NHS Direct has abandoned plans to down-band frontline staff because it needs to retain people to run its NHS 111 service.
A memo to staff, seen by Nursing Times’ sister title Health Service Journal, also reveals up to nine NHS Direct call centres earmarked for closure could be kept open.
The decisions are a sign of how badly NHS Direct miscalculated the capacity it would need to provide the NHS 111 service in the North West and West Midlands, its two biggest 111 contracts.
NHS Direct is currently only handling about 30% of the NHS 111 calls which it should have under earlier plans, and is still providing its 0845 service in a number of areas under separate contingency arrangements.
NHS Direct had earlier planned to close 24 of its 30 call centres, and to reduce its pay bill by changing staff bandings. It had planned to move band 6 nurses to band 5 and band 3 call handlers to band two.
The memo said all staff will now retain their original banding “by right” so that NHS Direct could retain “the skills and expertise of our most experienced front line health advisors and nurses”.

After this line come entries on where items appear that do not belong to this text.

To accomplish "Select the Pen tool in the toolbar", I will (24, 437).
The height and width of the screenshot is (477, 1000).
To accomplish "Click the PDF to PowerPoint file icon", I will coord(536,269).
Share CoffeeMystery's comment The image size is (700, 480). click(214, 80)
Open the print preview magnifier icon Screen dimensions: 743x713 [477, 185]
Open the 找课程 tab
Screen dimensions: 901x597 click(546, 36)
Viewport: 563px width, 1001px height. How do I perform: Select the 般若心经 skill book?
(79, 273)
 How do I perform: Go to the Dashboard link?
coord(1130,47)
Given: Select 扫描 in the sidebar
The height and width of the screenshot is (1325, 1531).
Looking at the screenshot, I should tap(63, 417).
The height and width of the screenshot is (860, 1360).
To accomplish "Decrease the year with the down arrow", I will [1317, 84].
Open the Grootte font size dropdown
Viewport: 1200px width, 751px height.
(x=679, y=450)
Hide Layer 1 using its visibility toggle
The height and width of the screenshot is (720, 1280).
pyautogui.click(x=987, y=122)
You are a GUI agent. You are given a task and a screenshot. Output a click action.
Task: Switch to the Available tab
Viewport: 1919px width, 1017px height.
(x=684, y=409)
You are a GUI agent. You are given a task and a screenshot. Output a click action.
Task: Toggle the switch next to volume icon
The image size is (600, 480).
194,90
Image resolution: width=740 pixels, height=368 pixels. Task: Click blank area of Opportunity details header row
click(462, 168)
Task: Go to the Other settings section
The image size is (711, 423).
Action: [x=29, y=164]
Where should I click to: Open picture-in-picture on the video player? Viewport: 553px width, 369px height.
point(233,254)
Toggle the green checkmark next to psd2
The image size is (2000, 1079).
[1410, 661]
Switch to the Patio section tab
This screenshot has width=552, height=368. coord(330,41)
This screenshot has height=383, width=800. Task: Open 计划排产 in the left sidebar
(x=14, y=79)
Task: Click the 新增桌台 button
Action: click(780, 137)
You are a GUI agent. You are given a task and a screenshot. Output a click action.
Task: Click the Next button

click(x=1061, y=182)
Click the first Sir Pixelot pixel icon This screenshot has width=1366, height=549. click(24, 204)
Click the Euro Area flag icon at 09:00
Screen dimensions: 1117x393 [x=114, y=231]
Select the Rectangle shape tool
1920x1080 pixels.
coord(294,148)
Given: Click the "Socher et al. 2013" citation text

The sites which could remain open are Stockton, Nantwich, Liverpool, Mansfield, Hull, Sheffield, Stafford, Bedford, and Ilford, although final decisions have not been made.
NHS Direct chief executive Nick Chapman admitted there had been “capacity shortfalls” when the service went live.
He said: “The length of the calls staff were dealing with and the proportion of calls referred to nurses was much higher than had been planned for. We have recognised we need to have more staff therefore it seemed to be a very sensible action [to reverse the downbanding] to try and retain staff.”
A review of why the launch of NHS 111 by NHS Direct went so badly has been commissioned by NHS England, the NHS Trust Development Authority and the non-executive members of the NHS Direct board.
Unison national officer for NHS Direct Michael Walker said: “The rescinding of the closure of so many NHS Direct centres just weeks before they were due to close, while welcomed by many staff, will be acutely difficult for those who have already sought jobs elsewhere or had planned their exit based on redundancy pay.”
The Royal College of Nursing chief executive and general secretary Peter Carter said he was pleased NHS Direct had agreed not to downband staff in order to “retain its skilled and experienced workforce”.
But he added: “News that NHS Direct will be remaining open to support NHS 111 highlights our serious patient safety concerns about NHS 111, and emphasises the need for a complete review of the service.
“Since the launch of NHS 111 a number of worrying problems have come to light which have not only compromised patient safety, but have piled pressure on already over-stretched emergency departments,” Mr Carter said.
“If NHS 111 is to continue without the support of NHS Direct it must be a nationally commissioned service which is led by properly trained nurses, rather than the current fragmented model which is damaging for patients, staff and the health service as a whole.”